Le gouvernement thaïlandais aimerait réécrire la Loi sur le cannabis pour n’autoriser que les ventes à des fins médicales
Le nouveau Premier ministre thaïlandais, Srettha Thavisin, a déclaré que son gouvernement allait « rectifier » la politique du pays en matière de cannabis et en limiter l’usage à des fins médicales dans un délai de six mois.
Dans une interview accordée à Bloomberg, M. Thavisin, qui a été élu en août, a déclaré qu’il était nécessaire de « réécrire la loi » pour mettre un terme à la vente généralisée de cannabis à des fins récréatives.

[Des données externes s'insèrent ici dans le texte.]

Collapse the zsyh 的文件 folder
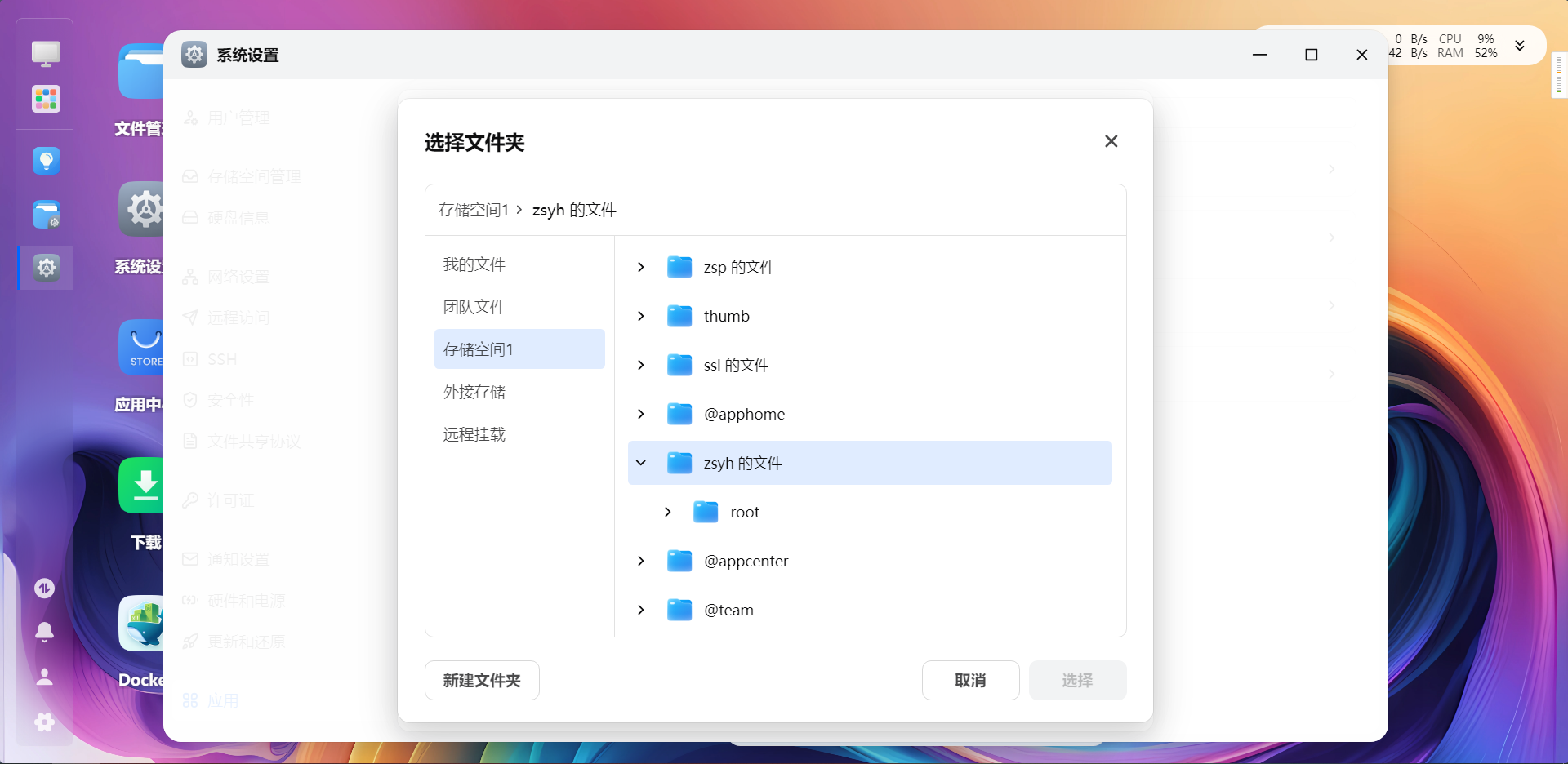The width and height of the screenshot is (1568, 764). [x=641, y=463]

« Le problème des drogues s’est généralisé ces derniers temps », a-t-il déclaré dans l’interview.
La Thaïlande est passée d’une législation sur les drogues parmi les plus strictes au monde à la dépénalisation du cannabis l’année dernière, après avoir retiré cette plante de la liste des stupéfiants. En peu de temps, le pays aurait vu s’ouvrir plus de 6 000 dispensaires agréés.
Le gouvernement de Srettha, qui dirige une coalition de 11 partis dans le pays, a promis d’éradiquer les drogues de la société thaïlandaise. En début de semaine, le premier ministre a participé à un événement au cours duquel il a présenté une série de stupéfiants confisqués, promettant de « réduire de manière décisive » la menace dans un délai d’un an.

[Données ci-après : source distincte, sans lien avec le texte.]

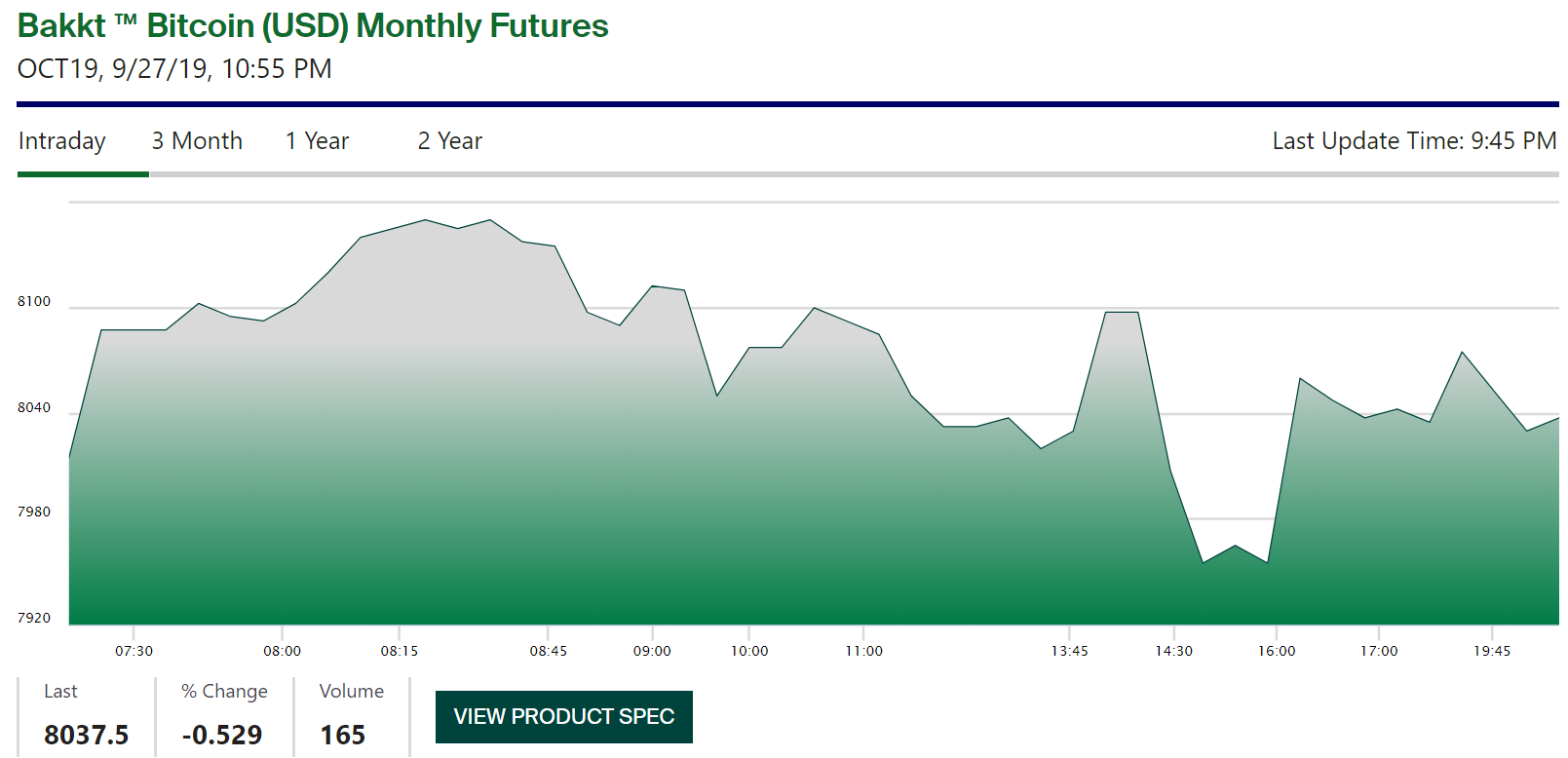Click the 07:30 time axis label

point(134,651)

« Le problème de la drogue s’est répandu ces derniers temps, en particulier dans les régions du nord-est et du nord de la Thaïlande », a déclaré M. Srettha. « Nous n’avons pas besoin qu’un autre problème vienne s’ajouter à celui-là. »
L’industrie du tourisme s’est félicitée de cette décision. Un porte-parole a insisté sur le fait que le commerce non réglementé du cannabis avait fait plus de mal que de bien au tourisme au cours de l’année écoulée.

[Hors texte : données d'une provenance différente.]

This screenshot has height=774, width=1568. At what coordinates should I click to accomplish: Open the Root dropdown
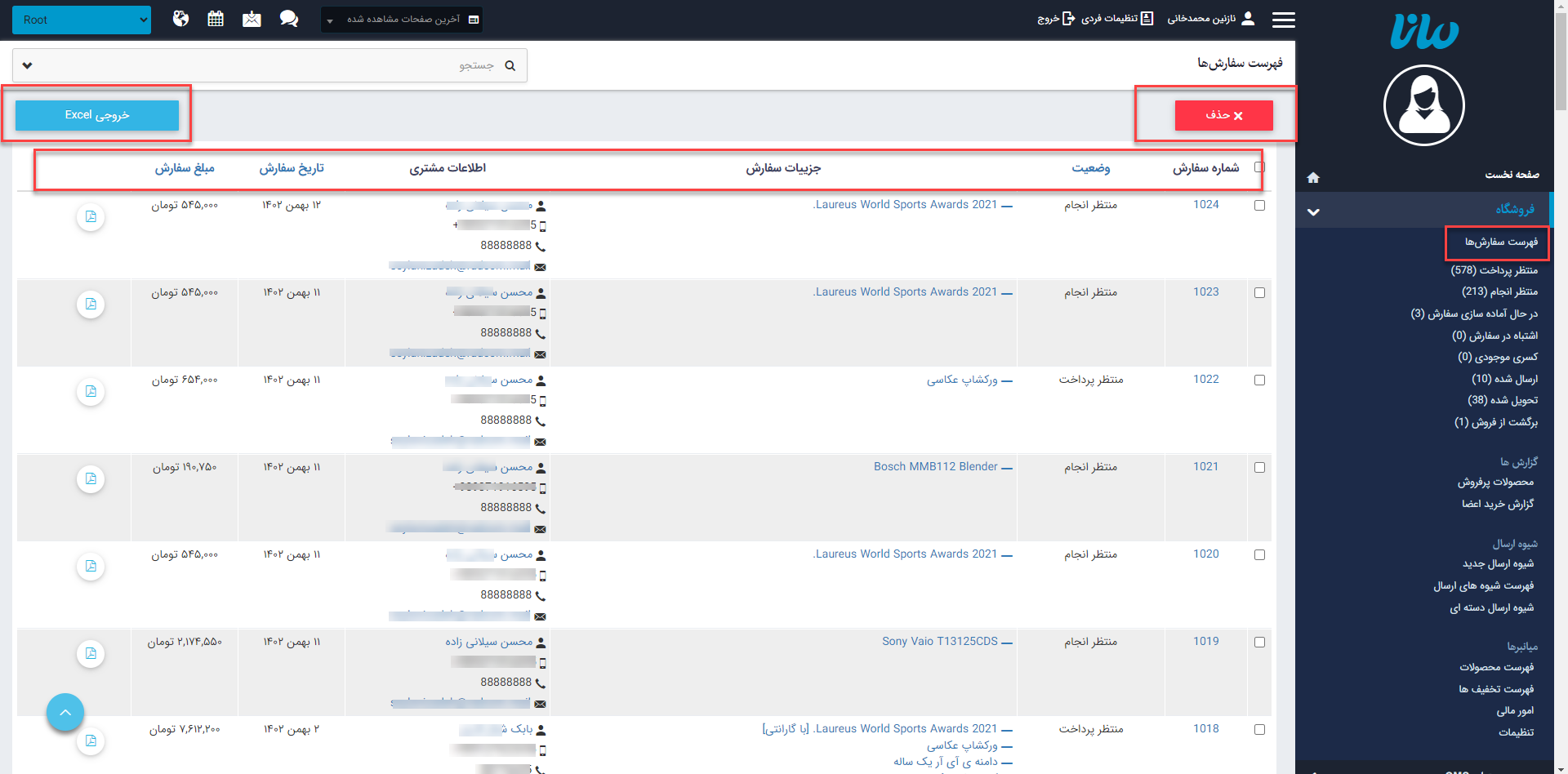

« Vous pouvez maintenant facilement trouver un magasin de cannabis tous les 200 à 300 mètres dans les rues de Pattaya, et 90% d’entre eux ne sont pas destinés à des fins médicales », a déclaré Thanet Supornsahasrungsi, directeur exécutif du groupe Sunshine Hotels and Resorts à Pattaya, au Bangkok Post.
Le cannabis a été dépénalisé par le précédent gouvernement de coalition afin de permettre aux agriculteurs locaux de capitaliser sur les revenus potentiels du cannabis en tant que culture à haute valeur ajoutée, et de faire avancer la recherche sur l’utilisation médicale. Toutefois, l’absence de réglementation supplémentaire a permis aux ventes de cannabis au public de prospérer, tandis que les agriculteurs se sont plaints que la majorité du cannabis en vente était importé illégalement.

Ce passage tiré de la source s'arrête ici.